Tuesday, November 27, 2007

Cinnamon Rolls

The recipe I tweaked says these should take about 90 minutes. They usually take me a bit longer, but not much. Which is why they're awesome. Makes 14 pretty cinnamon rolls and 2 funky looking ones (don't you hate the ends of the roll?).

Cinnamon Rolls:

3/4 cup milk
1/4 cup margarine (softened)
3 1/4 cups all-purpose flour
1 (.25 ounce) package instant yeast
1/4 cup white sugar
1/2 teaspoon salt
1/4 cup water
1 egg
1 1/2 cups brown sugar (packed)
1 1/2 tablespoons ground cinnamon
3/4 cup margarine (softened)

4 oz cream cheese (softened)
1/4 c butter (softened)
1 1/2 cups powdered sugar
1/2 teaspoon vanilla extract
1/8 teaspoon salt

Cinnamon Rolls:

Heat milk in small saucepan until it bubbles, then remove from heat. Mix in margarine. Stir until melted then let cool until luke warm.

In a large mixing bowl, combine 2 1/4 cup flour, yeast, sugar, and salt. Mix well. Add water, egg, and the milk mixture; beat well. Add the remaining flour, 1/2 cup at a time, stirring well after each addition. When the dough has just pulled together, turn it out onto a lightly floured surface and knead until smooth (about 3-5 minutes).

Cover the dough with a damp cloth and let rest for 10 minutes. Meanwhile, in a small bowl, beat together brown sugar, cinnamon, and softened butter.

Roll out the dough into a large rectangle (my best batch came from a 24x14 rectangle). Spread dough with the brown sugar and butter mixture*. Working from a long edge, roll up dough to form a log and pinch seam to seal.

Cut into 16 equal size rolls* and place in a greased casserole dish. Turn your oven on to about 150 and let rise in warm oven for 30 minutes. Then crank up heat to 375 and let bake for 15-20 minutes.
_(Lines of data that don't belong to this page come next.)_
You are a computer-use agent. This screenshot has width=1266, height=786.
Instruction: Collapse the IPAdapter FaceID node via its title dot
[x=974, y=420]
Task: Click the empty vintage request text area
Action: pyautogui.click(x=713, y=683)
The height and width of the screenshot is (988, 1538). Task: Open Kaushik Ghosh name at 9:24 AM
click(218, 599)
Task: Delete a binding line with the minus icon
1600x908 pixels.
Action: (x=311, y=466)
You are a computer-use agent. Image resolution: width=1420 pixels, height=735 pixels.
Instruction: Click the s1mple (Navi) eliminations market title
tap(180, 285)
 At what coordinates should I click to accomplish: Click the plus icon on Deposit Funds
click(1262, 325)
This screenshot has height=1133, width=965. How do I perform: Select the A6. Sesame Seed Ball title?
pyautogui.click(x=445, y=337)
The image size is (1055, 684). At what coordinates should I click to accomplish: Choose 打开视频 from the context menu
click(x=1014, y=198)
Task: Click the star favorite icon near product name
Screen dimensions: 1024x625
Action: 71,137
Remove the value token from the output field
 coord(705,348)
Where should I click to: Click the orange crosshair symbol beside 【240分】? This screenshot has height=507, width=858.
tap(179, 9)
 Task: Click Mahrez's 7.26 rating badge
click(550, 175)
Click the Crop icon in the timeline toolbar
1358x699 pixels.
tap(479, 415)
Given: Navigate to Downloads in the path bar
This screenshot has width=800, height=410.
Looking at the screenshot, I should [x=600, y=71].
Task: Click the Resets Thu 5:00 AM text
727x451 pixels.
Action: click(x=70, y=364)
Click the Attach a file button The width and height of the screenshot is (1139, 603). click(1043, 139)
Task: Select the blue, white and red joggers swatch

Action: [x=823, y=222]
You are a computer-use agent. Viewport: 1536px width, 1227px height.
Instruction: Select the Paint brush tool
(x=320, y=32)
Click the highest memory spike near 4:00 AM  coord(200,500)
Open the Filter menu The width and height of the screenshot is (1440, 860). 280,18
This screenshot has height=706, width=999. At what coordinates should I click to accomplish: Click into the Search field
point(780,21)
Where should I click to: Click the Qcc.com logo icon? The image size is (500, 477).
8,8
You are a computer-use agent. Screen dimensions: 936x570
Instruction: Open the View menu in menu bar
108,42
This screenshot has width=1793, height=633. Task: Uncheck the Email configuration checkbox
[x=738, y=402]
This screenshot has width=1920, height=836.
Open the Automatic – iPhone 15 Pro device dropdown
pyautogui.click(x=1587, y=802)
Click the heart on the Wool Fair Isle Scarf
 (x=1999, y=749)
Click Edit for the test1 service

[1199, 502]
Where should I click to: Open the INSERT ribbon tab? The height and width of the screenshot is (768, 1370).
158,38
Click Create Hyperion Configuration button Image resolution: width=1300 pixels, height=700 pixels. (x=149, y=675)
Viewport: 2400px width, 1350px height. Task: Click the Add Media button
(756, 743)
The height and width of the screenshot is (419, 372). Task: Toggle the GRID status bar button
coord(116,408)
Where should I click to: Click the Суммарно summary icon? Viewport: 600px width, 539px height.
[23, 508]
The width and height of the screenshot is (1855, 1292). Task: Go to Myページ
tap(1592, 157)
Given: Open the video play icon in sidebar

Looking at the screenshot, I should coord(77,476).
If you don't have leftover Cinnabon icing kicking around, blend all ingredients. Serve on warm cinnamon rolls.

Kayla's Notes:

-If you're not careful, the brown sugar mixture can make it hard to roll the dough nicely. So I finally figured out that you want to spread it pretty close (within about 1/2 inch) of all edges except one of the long edges (leave like 1-2 inches). Let that edge be the outside of your roll. That way, you're not trying to seal the edge with butter and sugar squishing out (gets messy real quick). Start rolling from the long edge with a 1/2 inch margin and by the time you get to the 1-2 inch edge, it should be easy to pinch it all closed without squishing filling everywhere. This probably seems really obvious to everyone else, but I'm a little slow and was really excited when I discovered how much easier this made things.

-I've heard using dental floss is a really great way to cut this stuff. My serrated bread knife did the trick just fine, but I thought I'd pass that along since a lot of people swear by it.